Outra questão presente no setor audiovisual é o espaço ocupado pelo cinema nacional no circuito, cada vez mais voltado aos grandes lançamentos internacionais. Como a Ancine observa esse fato?
Isso tem a ver com a transformação que o mercado vivencia no mundo. Da distribuição à exibição, se privilegia o cinema como grande evento, com grandes lançamentos que promovem ocupações maciças do parque exibidor. O box office (sistema de aferição de bilheterias) do mundo inteiro é marcado por um conjunto de poucos filmes que fazem grandes bilheterias e uma massa com poucos exibidores. A despeito disso, o público do cinema brasileiro cresce. Esse ano, já vendemos mais de 24 milhões de ingressos de filmes nacionais, com um market share (proporção no mercado total) de 15%. Criamos mecanismos de apoio como o Prodecine 3 para apoiar o lançamento do filme brasileiro. Já exibimos mais de 120 filmes nacionais até o início novembro. Devemos superar o maior número de nossa trajetória, que foi 129, em 2015.
Mas não existe um desequilíbrio nesses números totais quando são poucos os filmes brasileiros que fazem um grande público, superior, por exemplo, a um milhão de espectadores, e muitos os que somam poucos ingressos vendidos?
A Ancine tem plena noção desta relação, mas que não é do cinema brasileiro. Nos filmes estrangeiros também se vê isso. Não temos pretensão de interferir na relação do espectador com o filme. Ele escolhe o que quer assistir. Estabelecemos uma cota de tela (lei pela qual o exibidor tem de apresentar um determinado número de filmes nacionais no conjunto de sua programação) em que deve existir a diversidade de títulos e temos incentivos a produtores que apostem em novos nichos. Mas tem um limite que a Ancine não pode ultrapassar. O Estado não vai ser tornar empresário, construir uma rede de cinemas. É um atividade privada, cada exibidor faz a programação da sua sala. Cada distribuidor vai ter que ter uma estratégia de viabilização de seu filme. Não há solução simples. O que temos feito é multiplicar iniciativas que favoreçam a circulação de nossos filmes. Nossa cinematografia precisa de todos os tipos filmes, os que falam com determinados nichos e os que falam com toda a sociedade. A gente mede um sucesso de um filme não apenas por sua bilheteria, mas também por sua repercussão artística, por seu impacto na renovação da linguagem, por seu desempenho em festivais nacionais e internacionais.
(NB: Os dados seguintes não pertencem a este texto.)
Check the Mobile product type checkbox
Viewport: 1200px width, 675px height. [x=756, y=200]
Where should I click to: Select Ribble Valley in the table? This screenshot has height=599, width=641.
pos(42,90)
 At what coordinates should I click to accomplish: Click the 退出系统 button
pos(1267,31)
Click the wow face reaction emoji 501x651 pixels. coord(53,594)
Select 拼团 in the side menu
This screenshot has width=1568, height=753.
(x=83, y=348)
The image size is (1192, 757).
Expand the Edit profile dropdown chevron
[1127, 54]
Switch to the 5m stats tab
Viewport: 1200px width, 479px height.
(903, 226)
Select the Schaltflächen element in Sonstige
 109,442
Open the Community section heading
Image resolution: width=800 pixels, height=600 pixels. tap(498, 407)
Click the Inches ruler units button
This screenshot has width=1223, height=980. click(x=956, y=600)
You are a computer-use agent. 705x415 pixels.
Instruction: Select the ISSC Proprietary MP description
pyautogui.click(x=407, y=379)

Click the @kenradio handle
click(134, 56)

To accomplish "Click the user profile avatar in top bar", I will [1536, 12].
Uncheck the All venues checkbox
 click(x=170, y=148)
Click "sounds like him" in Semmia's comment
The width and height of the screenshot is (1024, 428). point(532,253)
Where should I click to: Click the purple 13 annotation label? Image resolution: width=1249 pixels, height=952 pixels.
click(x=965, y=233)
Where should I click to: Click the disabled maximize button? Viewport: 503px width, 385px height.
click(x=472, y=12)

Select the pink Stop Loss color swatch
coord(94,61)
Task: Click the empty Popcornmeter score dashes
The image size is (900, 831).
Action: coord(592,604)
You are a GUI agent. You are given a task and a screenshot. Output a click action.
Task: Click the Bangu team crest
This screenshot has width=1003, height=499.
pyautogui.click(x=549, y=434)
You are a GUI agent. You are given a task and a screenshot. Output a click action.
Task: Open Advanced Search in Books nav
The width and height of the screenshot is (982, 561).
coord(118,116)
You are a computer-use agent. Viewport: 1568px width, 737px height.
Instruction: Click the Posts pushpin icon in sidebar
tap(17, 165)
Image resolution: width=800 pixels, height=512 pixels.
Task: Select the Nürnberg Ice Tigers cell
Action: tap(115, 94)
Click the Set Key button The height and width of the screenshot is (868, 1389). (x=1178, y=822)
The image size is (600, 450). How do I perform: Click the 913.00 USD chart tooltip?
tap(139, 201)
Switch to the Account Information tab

E como o senhor avalia as críticas à politica das leis de incentivo voltadas à produção audiovisual, mesmo quando se cometem equívocos como atribuir o benefício da Lei Rouanet ao cinema, que não faz uso dela?
Não é questão que mais vejo presente. Pelo contrário, o que vejo é entusiasmo com essa política. O Brasil construiu uma vigorosa política pública de desenvolvimento do setor audiovisual, que tem gerado empregos e projetado nossa cultura. E tem a virtude de ser realizada com recursos colhidos na própria atividade audiovisual, que são recursos do Fundo Setorial que não concorrem com recursos do Tesouro Nacional. O setor audiovisual movimentou em 2014 mais de R$ 24 bilhões na economia brasileira. Está numa curva ascendente desde 2007.